Source passage
|---|
The interval property reads: Given $b\in \mathbb{R}$ with $b>0$, we have $|x|<b$ if and only if $-b\lt x \lt b$. Corollary reads: Let $a,b\in \mathbb{R}$ with $b\gt 0$ be given. For all $y\in \mathbb{R}$ we have $|y-a|<b$ if and only if $a-b < y < a+b$.
This clearly works when an equation is something like $|x+2|<1$, but fails when $|x+2|>1$. Why?
i.e. the false solution is $-2-1>x>-2+1\iff-3>x>-1$. This clearly fails as $-3\not\gt-1$.
Because by definition of an absolute value we have: $$|y-a|>b$$ it's $$y-a>b$$ or $$y-a<-b$$ For example $$|y+2|>1$$ it's $$y+2>1$$ or $$y+2<-1,$$ which gives $$(-\infty,-3)\cup(-1,+\infty).$$ Also, $$|y+2|>-1$$ it's $\mathbb R$, which we can get by the previous way: $$y+2>-1$$ or $$y+2<1,$$ which is $$(-3,+\infty)\cup(-\infty,-1),$$ which is $\mathbb R.$
|---|
Record list
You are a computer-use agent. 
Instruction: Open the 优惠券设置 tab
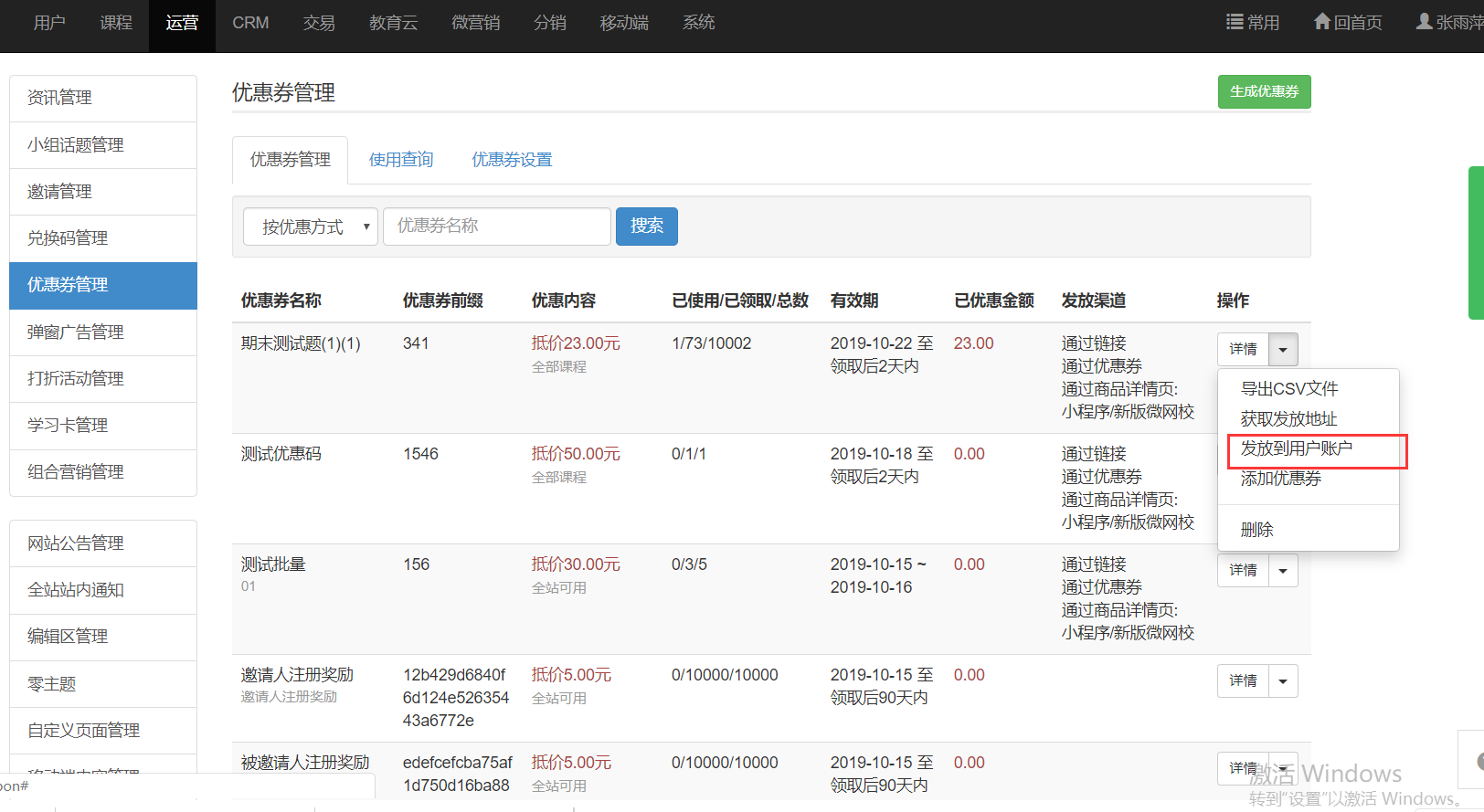pyautogui.click(x=512, y=160)
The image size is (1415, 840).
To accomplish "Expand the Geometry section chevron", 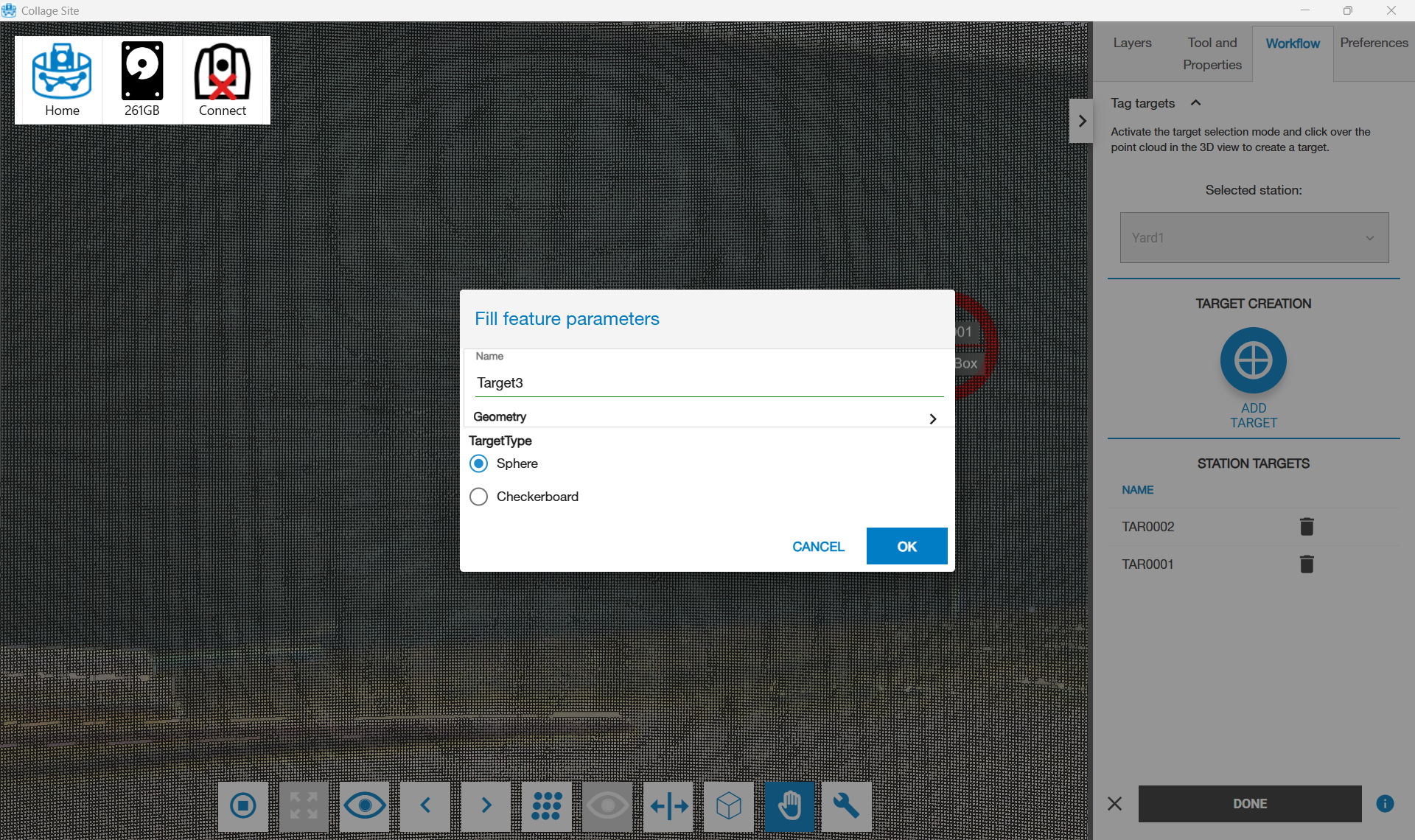I will tap(932, 419).
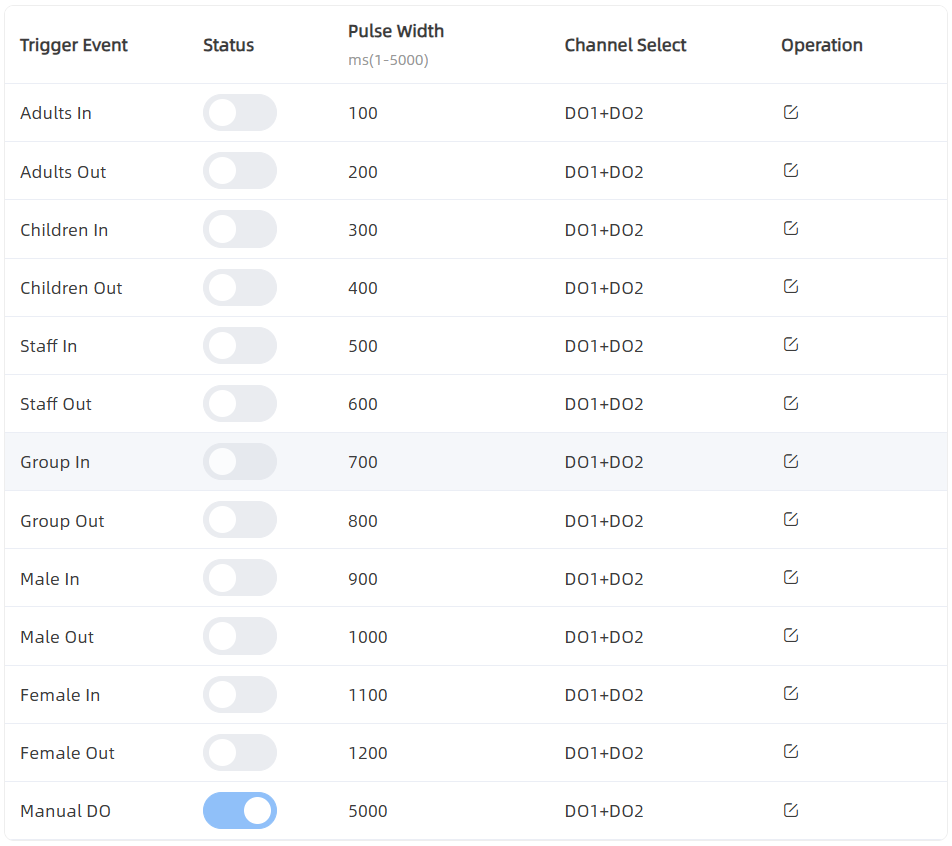Open the edit icon for Male Out

[x=790, y=636]
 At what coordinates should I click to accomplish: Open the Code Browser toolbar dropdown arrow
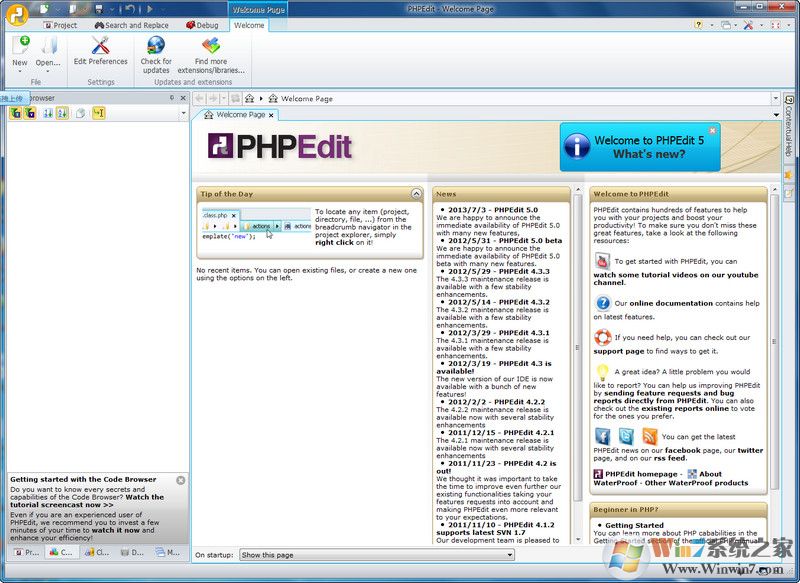coord(182,113)
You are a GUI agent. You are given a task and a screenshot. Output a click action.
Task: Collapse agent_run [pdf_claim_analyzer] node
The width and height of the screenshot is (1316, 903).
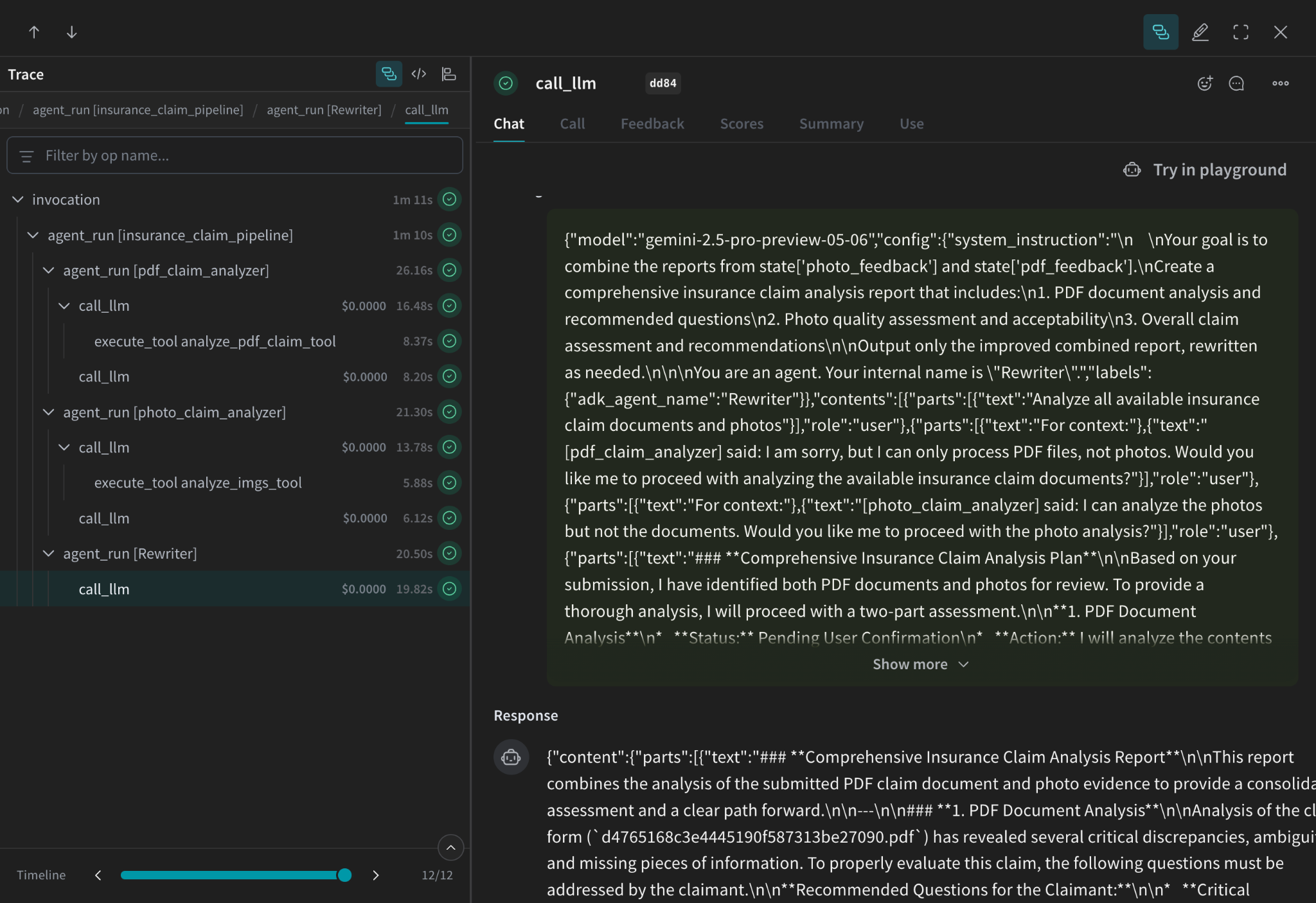(49, 270)
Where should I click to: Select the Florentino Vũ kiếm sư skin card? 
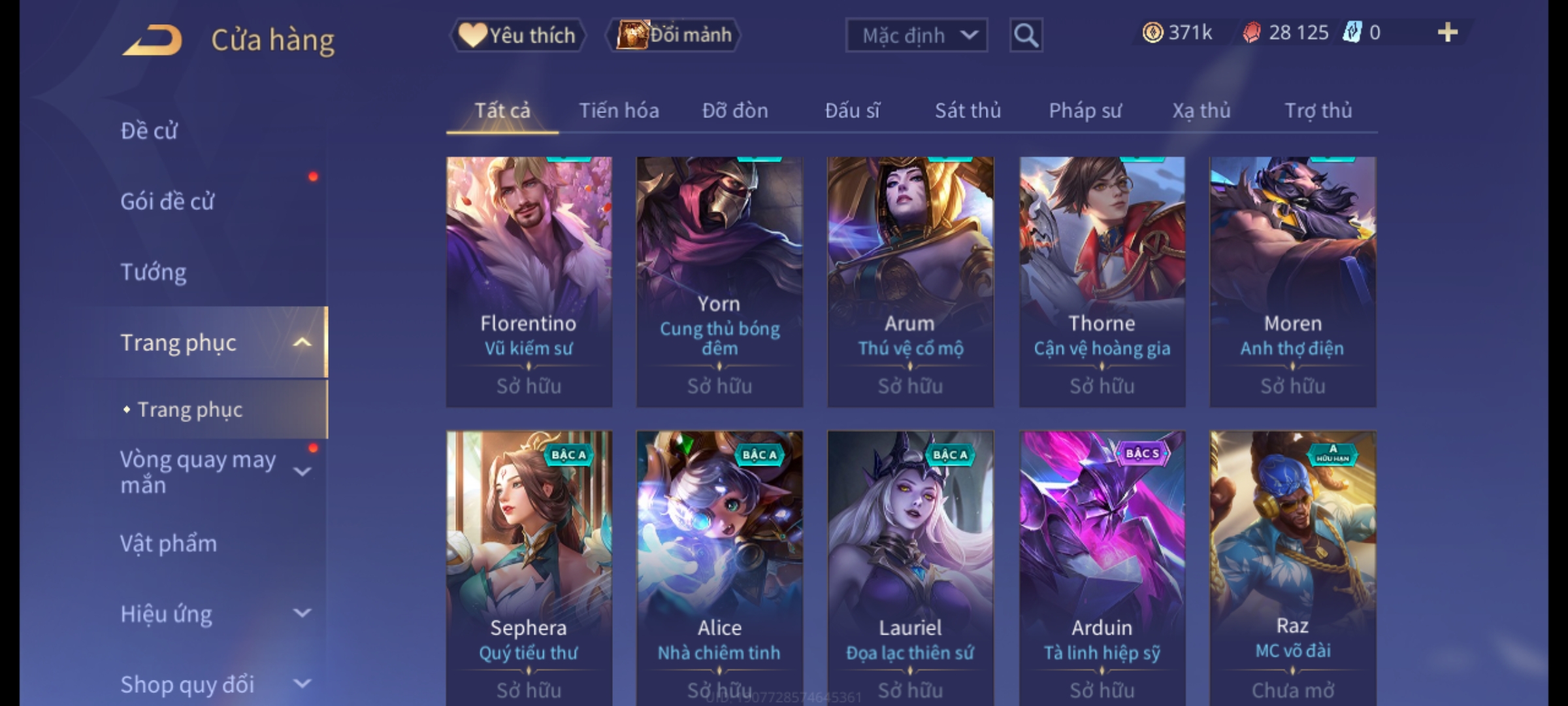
|---|
Written instruction
Could you set down, word for word, the part of the absolute value discussion from "This clearly works" to "fails as $-3\not\gt-1$."?

Response to the exercise
This clearly works when an equation is something like $|x+2|<1$, but fails when $|x+2|>1$. Why?
i.e. the false solution is $-2-1>x>-2+1\iff-3>x>-1$. This clearly fails as $-3\not\gt-1$.